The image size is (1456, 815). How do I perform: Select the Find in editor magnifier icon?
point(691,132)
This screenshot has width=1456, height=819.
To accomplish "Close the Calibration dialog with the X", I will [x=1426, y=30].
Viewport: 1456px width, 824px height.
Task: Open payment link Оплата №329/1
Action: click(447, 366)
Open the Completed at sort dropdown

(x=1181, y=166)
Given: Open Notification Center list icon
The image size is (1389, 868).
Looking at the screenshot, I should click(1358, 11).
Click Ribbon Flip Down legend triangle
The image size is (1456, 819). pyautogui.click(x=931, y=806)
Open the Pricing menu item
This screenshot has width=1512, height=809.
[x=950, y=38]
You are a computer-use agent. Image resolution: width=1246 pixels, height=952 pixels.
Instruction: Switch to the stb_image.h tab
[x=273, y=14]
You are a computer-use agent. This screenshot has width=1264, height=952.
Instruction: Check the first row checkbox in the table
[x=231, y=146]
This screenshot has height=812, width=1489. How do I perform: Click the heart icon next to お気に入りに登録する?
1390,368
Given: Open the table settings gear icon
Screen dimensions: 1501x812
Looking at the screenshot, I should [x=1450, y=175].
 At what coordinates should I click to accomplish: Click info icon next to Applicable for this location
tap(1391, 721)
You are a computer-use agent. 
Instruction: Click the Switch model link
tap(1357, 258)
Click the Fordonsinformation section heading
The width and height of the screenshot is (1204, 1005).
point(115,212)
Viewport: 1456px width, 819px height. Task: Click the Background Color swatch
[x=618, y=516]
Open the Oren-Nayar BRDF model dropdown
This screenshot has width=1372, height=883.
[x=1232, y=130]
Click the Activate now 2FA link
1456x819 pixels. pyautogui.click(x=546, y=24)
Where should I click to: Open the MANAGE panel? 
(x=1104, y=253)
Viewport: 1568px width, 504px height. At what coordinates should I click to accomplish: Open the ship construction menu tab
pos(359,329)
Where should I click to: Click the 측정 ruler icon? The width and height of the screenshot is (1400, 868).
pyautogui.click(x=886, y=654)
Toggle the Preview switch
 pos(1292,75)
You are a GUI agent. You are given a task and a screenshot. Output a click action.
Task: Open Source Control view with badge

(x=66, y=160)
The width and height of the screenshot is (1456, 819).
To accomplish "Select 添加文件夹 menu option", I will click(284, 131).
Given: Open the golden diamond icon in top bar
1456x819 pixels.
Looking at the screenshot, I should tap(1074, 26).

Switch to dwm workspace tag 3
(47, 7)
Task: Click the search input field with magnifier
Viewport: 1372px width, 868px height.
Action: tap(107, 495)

Required work. Retype the data in full, exactly.

Task answer.
The image size is (1456, 815). How do I perform: Select the Find in editor magnifier icon?
point(691,132)
This screenshot has width=1456, height=819.
To accomplish "Close the Calibration dialog with the X", I will [x=1426, y=30].
Viewport: 1456px width, 824px height.
Task: Open payment link Оплата №329/1
Action: click(447, 366)
Open the Completed at sort dropdown

(x=1181, y=166)
Given: Open Notification Center list icon
The image size is (1389, 868).
Looking at the screenshot, I should click(1358, 11).
Click Ribbon Flip Down legend triangle
The image size is (1456, 819). pyautogui.click(x=931, y=806)
Open the Pricing menu item
This screenshot has width=1512, height=809.
[x=950, y=38]
You are a computer-use agent. Image resolution: width=1246 pixels, height=952 pixels.
Instruction: Switch to the stb_image.h tab
[x=273, y=14]
You are a computer-use agent. This screenshot has width=1264, height=952.
Instruction: Check the first row checkbox in the table
[x=231, y=146]
This screenshot has height=812, width=1489. How do I perform: Click the heart icon next to お気に入りに登録する?
1390,368
Given: Open the table settings gear icon
Screen dimensions: 1501x812
Looking at the screenshot, I should [x=1450, y=175].
 At what coordinates should I click to accomplish: Click info icon next to Applicable for this location
tap(1391, 721)
You are a computer-use agent. 
Instruction: Click the Switch model link
tap(1357, 258)
Click the Fordonsinformation section heading
The width and height of the screenshot is (1204, 1005).
point(115,212)
Viewport: 1456px width, 819px height. Task: Click the Background Color swatch
[x=618, y=516]
Open the Oren-Nayar BRDF model dropdown
This screenshot has width=1372, height=883.
[x=1232, y=130]
Click the Activate now 2FA link
1456x819 pixels. pyautogui.click(x=546, y=24)
Where should I click to: Open the MANAGE panel? 
(x=1104, y=253)
Viewport: 1568px width, 504px height. At what coordinates should I click to accomplish: Open the ship construction menu tab
pos(359,329)
Where should I click to: Click the 측정 ruler icon? The width and height of the screenshot is (1400, 868).
pyautogui.click(x=886, y=654)
Toggle the Preview switch
 pos(1292,75)
You are a GUI agent. You are given a task and a screenshot. Output a click action.
Task: Open Source Control view with badge

(x=66, y=160)
The width and height of the screenshot is (1456, 819).
To accomplish "Select 添加文件夹 menu option", I will click(284, 131).
Given: Open the golden diamond icon in top bar
1456x819 pixels.
Looking at the screenshot, I should tap(1074, 26).

Switch to dwm workspace tag 3
(47, 7)
Task: Click the search input field with magnifier
Viewport: 1372px width, 868px height.
Action: tap(107, 495)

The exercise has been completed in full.